She lay on the couch, drowning in blankets and quilts. She looked so much older than her short 51 years – so shrunken and withdrawn. Her husband hovered. It was evident that he was the hopeful one, and she the one wrestling with a reality that was soon going to extinguish her.
A gaggle of words babbled from my mouth: what hospice does, who a chaplain is – but really, what words are there to offer in this place? Only the comfort of knowing others have gone before you, questionable comfort.
It’s so easy to hide behind the badge. Who am I? Look – it says right here, I’m the chaplain. I’m in seminary – a senior. I studied for this. I’m prepared for this. I can barely begin to fathom this.
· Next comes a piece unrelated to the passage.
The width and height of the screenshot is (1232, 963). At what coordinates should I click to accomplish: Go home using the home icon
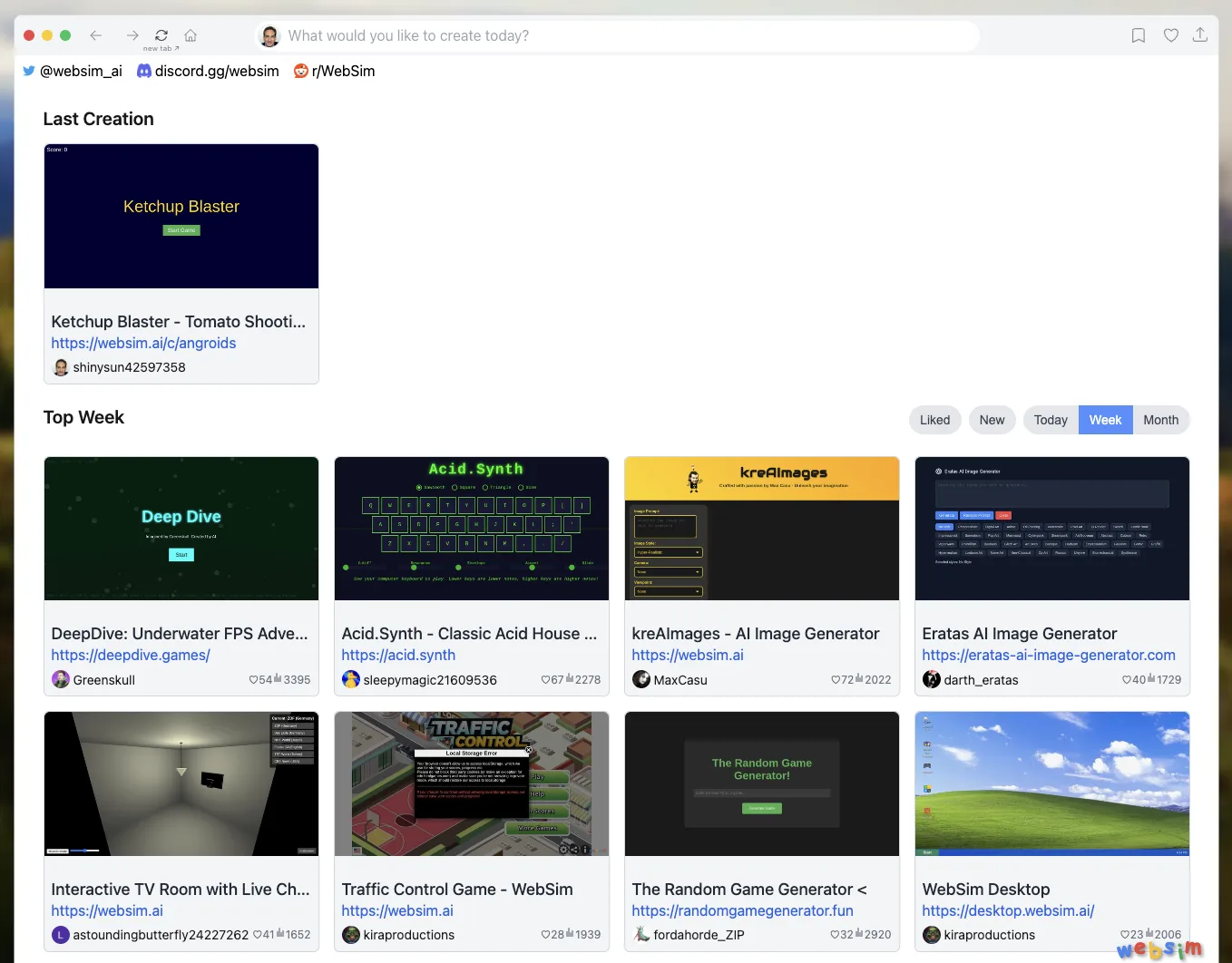click(x=191, y=34)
He wanted to know how you get over something like this. She said he didn’t think anyone ever got over it – you simply found a way to live with it.
They say grief never goes away. Not fully. You live through it. Rage at it. Blubber around it. Deny it. See if you can’t just sleep through it. And you survive. Not easily. Not the same. Not without your scars. But it passes just the same: bad gas you’ve been suffering under for far too long.
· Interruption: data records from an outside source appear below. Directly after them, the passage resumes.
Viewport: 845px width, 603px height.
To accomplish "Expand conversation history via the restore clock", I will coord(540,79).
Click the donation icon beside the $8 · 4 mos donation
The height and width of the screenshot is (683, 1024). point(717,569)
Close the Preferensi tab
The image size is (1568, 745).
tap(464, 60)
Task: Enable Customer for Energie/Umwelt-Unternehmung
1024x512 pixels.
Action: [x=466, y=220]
But they say it never leaves you, grief. It comes back – heavy thunderstorms that take you by surprise. A light rain shower that cools the joy. A cloud hovering on the horizon. It stays with you: creeping up behind you for a surprise party that leaves you insisting it’s your party so you can cry if you want to . . . It drops by for a visit, pushing at the boundaries of the life you have so carefully crafted around it: an unwanted visitor you come to expect more than you’d like.
They say she might not make it through the weekend, but the husband asks me to call back next week, check in then. I call the answering service each morning, dreading the news that she has died, wondering if the husband’s optimism has paled in the face of reality, wondering what his grief will look like and when it will surprise him in the years to come.